Managers and business owners shouldn't take it personally that I do as little as possible and minimize the amount of labor I provide for the money I receive.
If you "quiet quit" you're still working for someone you hate. They still own you.
Instead, you could ACTUAL QUIT and start a business. Then you work for yourself, who you hopefully don't hate as much, and you have the power to define how things are done. So if you think developers shouldn't be replaced by LLMs or whatever, then you can... not do that. I have zero doubt in my mind that that will be a niche somewhere in the global economy for many years to come.
Also you might make a lot of money. Make enough and you're basically free from all these assholes. It doesn't actually take a ton of money when you own 100%. You pretty quickly get to a point where you can start telling off any wanker you want to, but you don't even feel the need, you are your own boss, so you just walk away from them and deal with whoever you want to deal with instead.
Trust me, speaking from experience, this is 1,000,000% better than "quiet quitting" which is pretty much remaining a corporate serf, just the most useless and pussy one in somebody else's room. Of course it's harder, most people who try it fail, real economics, real laws and real people will call you out pretty fast if you don't do things that people other than you think are valuable!
Unless something has changed, "quiet quitting" means "do only what the job requires". Arrive at 9, leave at 5, no out-of-hours work functions, etc.
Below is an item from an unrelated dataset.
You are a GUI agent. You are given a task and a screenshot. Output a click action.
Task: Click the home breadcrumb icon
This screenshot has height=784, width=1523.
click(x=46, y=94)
It's more a return to normalcy, but with a bad name because it comes from a generation who has always been told they have to go above and beyond to succeed alongside a corporate culture that tries to lure people into work by making it more of a social experience.
> Don't take it personal. All business want to reduce costs. As long as people cost money, they'll want to reduce people.
"Don't take it personal" does not feed the starving and does not house the unhoused. An economic system that over-indexes on profit at the expense of the vast majority of its people will eventually fail. If capitalism can't evolve to better provide opportunities for people to live while the capital-owning class continues to capture a disproportionate share of created economic value, the system will eventually break.
You're absolutely correct on that. The technology industry, at least the segment driven by VC (which is a huge portion of it), is funded based on ideas that the capital-owning class thinks is a good idea. Reducing labor costs is always an easy sell when you're trying to raise a round.
Even in boring development jobs. For example, one of my first development jobs was for a large hospital, building an intranet app to make nurse rounds more efficient so they didn't have to hire as many.
Some businesses want to reduce costs. Some want to tackle the challenge of using resources available in the most profitable manner, including making their employees grow to better contribute in tackling tomorrow's challenges.
A business leader board that only consider people as costs are looking at the world through sociopath lenses.